From the dataproc cluster logs, I can see the hail progress bar is slowly progressing:

[Stage 0:===========>                                     (56896 + 80) / 253428]

However, this job has been running for 115 hours so far and only being ~20% complete is slower than I expected.
Is there a way to speed this job up by changing any parameters or am I overestimating how fast this should take?

Hey @iwong ,

How many secondary workers do you currently have? It appears from the progress bar that you only have 80 active cores. Are you using n1-standard-8’s as primary workers? It seems likely that you’ve got exactly 10 n1-standard-8’s for a total of 80 cores. I’m not familiar with the auto scaling policies, but you should be able to explicitly request more secondary workers which should substantially improve wall clock time.

I think I’m using n1-standard-8s (or at least n1-standards) as workers. The dataproc google console page showed 1,260 worker nodes active so I assumed they were all actively computing. I’ll try requesting more workers, thank you!

A couple things –

  1. 20000 secondary workers is way too many – Spark can’t manage clusters that big. I think really the max you should ever use is a few thousand, but we’re seeing cryptic networking failures above ~500 nodes these days which we’re digging into.

  2. if you see 1260 worker nodes active and there are only 80 cores working on tasks, something may have gone wrong. Do you have a few minutes between 2-3pm today for me to walk you through accessing the Spark UI to look at cluster health metrics?

Thank you! Yes I am free during that time

Prompt A:
Answer each question from the Dataproc thread:
(i) How many hours had the job been running so far?
(ii) How many worker nodes did the Dataproc Google console page show as active?
(iii) Above about how many nodes are cryptic networking failures being seen?
Prompt B: Write out the stretch of the Dataproc thread from "1. 20000 secondary" through "cluster health metrics?" word for word.
The data has no connection to the Dataproc thread.

Data provided:
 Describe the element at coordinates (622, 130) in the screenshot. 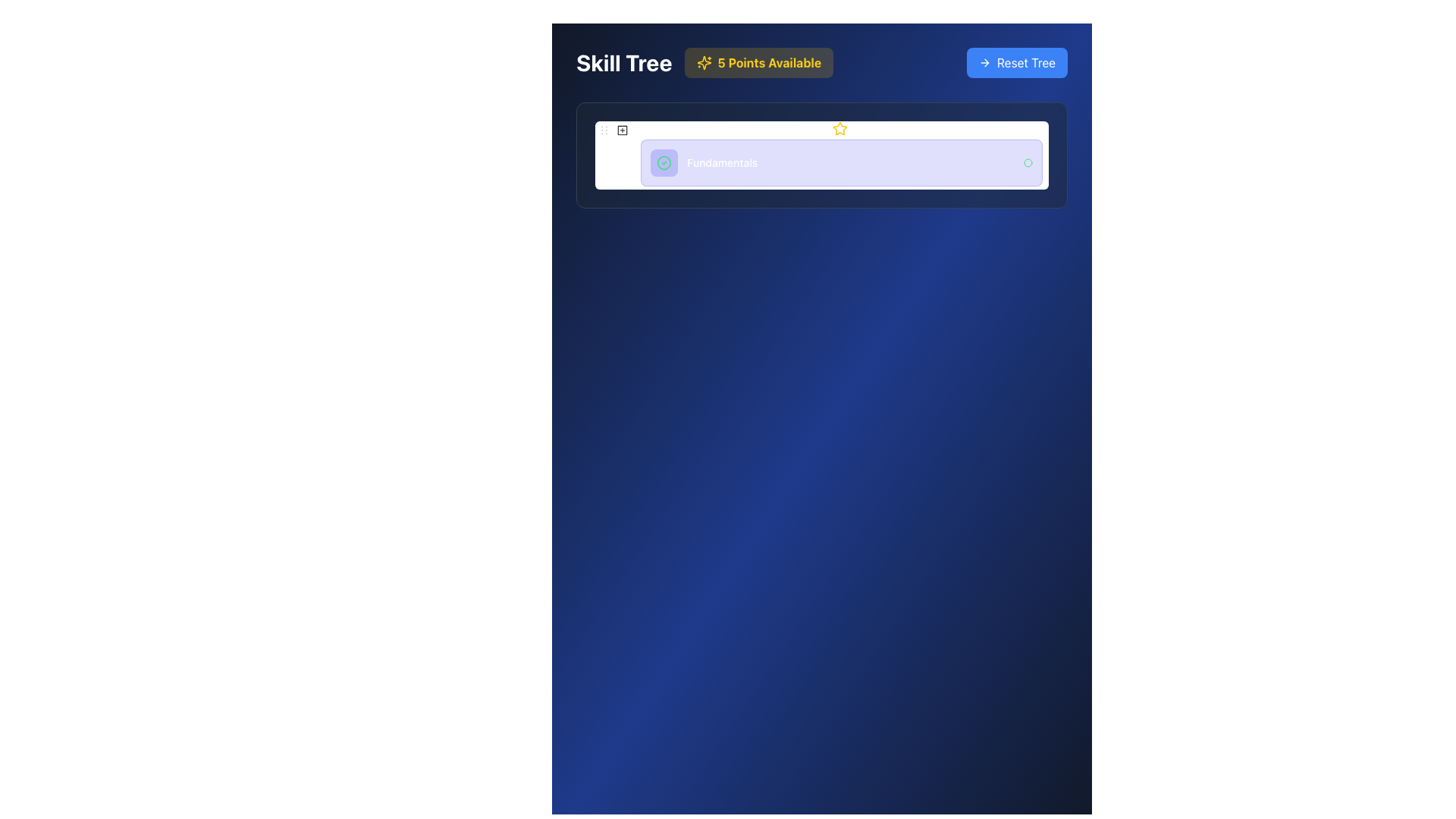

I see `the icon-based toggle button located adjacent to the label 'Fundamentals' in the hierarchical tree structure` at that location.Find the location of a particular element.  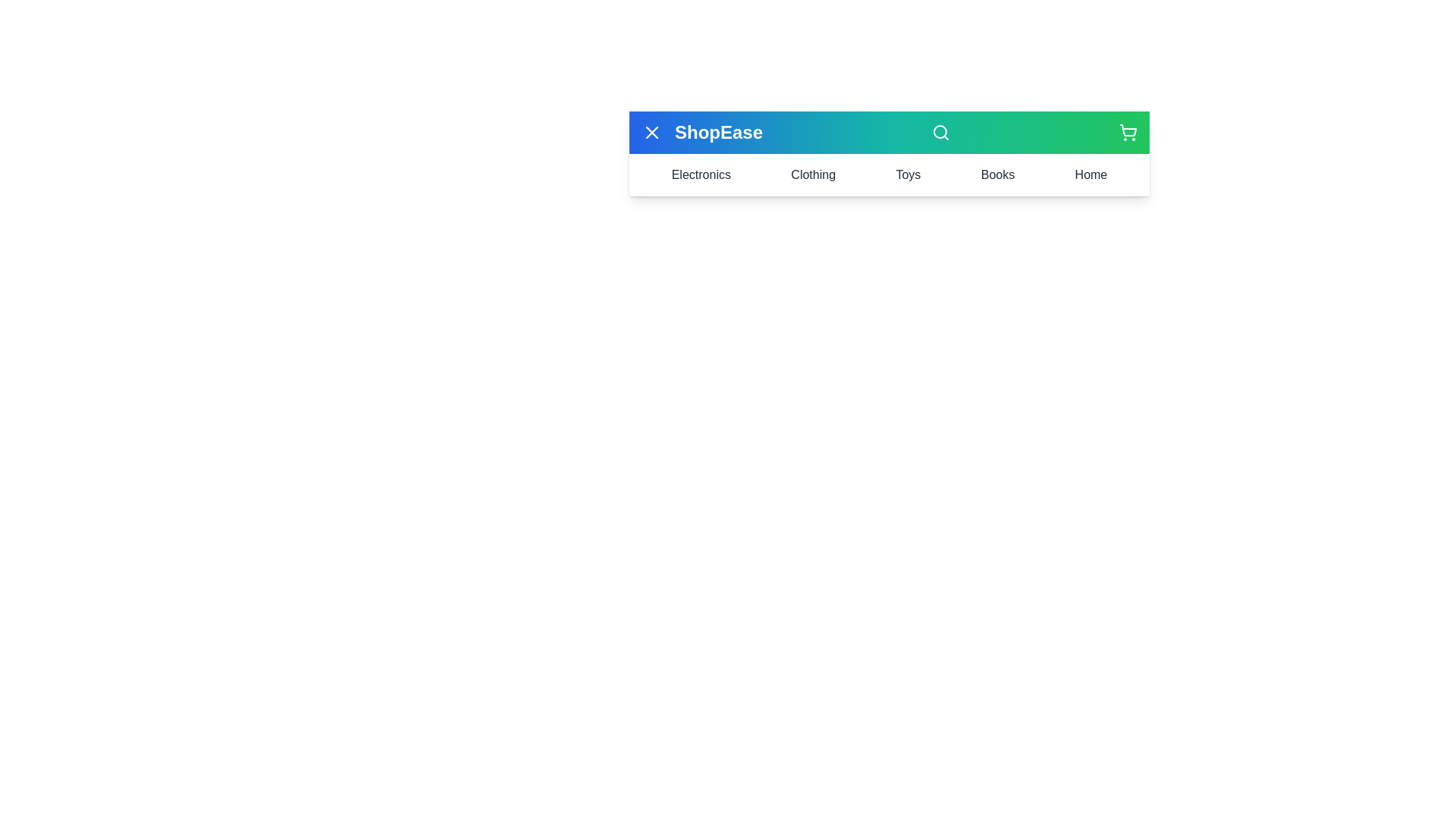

Expected output A:
(i) 115 hours
(ii) 1,260
(iii) About 500 nodes

Expected output B:
1. 20000 secondary workers is way too many – Spark can’t manage clusters that big. I think really the max you should ever use is a few thousand, but we’re seeing cryptic networking failures above ~500 nodes these days which we’re digging into.

  2. if you see 1260 worker nodes active and there are only 80 cores working on tasks, something may have gone wrong. Do you have a few minutes between 2-3pm today for me to walk you through accessing the Spark UI to look at cluster health metrics?